Restrictive lung disease

  • Decreased or normal FEV1
  • FEV1/FVC ratio >= 0.7 or >= 70%
  • FVC decreased
  • Decreased FEF 25-75
  • MVV normal, decreased in neuromuscular weakness
  • Residual volume decreased
  • TLC decreased
  • FRC decreased

FEV1: forced expiratory volume in one second; total volume of air a patient is able to exhale in the first second during maximal effort

FVC: forced vital capacity; total volume of air a patient is able to exhale for the total duration of the test during maximal effort

FEF 25–75%: forced expiratory flow over the middle one-half of the FVC; the average flow from the point at which 25% of the FVC has been exhaled to the point at which 75% of the FVC has been exhaled. A decreased FEF25-75 reflects the collapse of the small airways and is a sensitive indicator of early airway obstruction.

MVV is maximum voluntary ventilation, also called MBC or maximal breathing capacity.

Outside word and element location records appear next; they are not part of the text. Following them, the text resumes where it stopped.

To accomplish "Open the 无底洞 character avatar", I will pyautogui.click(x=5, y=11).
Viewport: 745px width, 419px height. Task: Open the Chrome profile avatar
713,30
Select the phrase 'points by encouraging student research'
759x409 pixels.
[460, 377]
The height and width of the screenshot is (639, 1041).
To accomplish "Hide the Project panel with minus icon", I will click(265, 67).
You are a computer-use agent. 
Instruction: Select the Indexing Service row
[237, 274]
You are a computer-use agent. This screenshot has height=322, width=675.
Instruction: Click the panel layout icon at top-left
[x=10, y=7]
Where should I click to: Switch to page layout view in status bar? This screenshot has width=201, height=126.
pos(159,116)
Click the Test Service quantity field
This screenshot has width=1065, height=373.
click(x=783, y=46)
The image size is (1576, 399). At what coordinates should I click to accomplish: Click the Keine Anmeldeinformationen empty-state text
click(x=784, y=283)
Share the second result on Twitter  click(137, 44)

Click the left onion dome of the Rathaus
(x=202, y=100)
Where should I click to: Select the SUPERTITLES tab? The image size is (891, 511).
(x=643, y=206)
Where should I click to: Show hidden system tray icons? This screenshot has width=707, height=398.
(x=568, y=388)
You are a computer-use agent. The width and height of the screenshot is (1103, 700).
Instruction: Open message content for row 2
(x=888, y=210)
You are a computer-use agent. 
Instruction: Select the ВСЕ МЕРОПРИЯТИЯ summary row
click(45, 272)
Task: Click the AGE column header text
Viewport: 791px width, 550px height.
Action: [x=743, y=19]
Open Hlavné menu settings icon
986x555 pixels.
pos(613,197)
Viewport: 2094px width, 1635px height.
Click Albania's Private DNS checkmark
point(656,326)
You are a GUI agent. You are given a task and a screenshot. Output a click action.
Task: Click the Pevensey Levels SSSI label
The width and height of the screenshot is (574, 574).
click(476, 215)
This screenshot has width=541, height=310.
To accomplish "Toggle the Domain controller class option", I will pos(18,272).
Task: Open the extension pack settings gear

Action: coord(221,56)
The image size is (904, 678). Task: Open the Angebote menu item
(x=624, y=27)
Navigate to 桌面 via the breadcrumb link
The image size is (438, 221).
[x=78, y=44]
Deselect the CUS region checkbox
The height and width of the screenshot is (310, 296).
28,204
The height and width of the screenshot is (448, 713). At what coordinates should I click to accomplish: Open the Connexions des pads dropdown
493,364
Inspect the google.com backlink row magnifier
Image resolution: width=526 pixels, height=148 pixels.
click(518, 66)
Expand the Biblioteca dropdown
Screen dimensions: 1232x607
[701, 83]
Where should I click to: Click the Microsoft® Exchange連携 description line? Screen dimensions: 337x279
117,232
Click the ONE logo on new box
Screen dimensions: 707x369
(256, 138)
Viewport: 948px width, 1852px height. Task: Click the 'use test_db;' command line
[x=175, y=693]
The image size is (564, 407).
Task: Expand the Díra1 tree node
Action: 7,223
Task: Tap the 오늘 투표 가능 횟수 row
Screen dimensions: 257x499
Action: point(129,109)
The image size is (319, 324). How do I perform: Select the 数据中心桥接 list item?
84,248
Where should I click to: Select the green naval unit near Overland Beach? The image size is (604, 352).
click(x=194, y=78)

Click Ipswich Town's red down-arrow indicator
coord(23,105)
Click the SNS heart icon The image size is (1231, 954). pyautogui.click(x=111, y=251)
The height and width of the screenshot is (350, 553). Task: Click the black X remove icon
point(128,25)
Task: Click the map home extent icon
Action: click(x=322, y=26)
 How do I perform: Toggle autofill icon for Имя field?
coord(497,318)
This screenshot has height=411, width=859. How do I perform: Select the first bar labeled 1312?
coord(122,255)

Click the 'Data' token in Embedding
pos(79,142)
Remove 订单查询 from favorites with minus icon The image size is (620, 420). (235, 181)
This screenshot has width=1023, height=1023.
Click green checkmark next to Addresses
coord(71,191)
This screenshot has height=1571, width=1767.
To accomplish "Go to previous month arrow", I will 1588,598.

If the patient has an obstructive defect, the physician should determine if it is reversible based on the increase in FEV1 or FVC after bronchodilator treatment (i.e., increase of more than 12% in patients five to 18 years of age, or more than 12% and more than 200 mL in adults. Obstructive defects in persons with asthma are usually fully reversible, whereas defects in persons with COPD typically are not.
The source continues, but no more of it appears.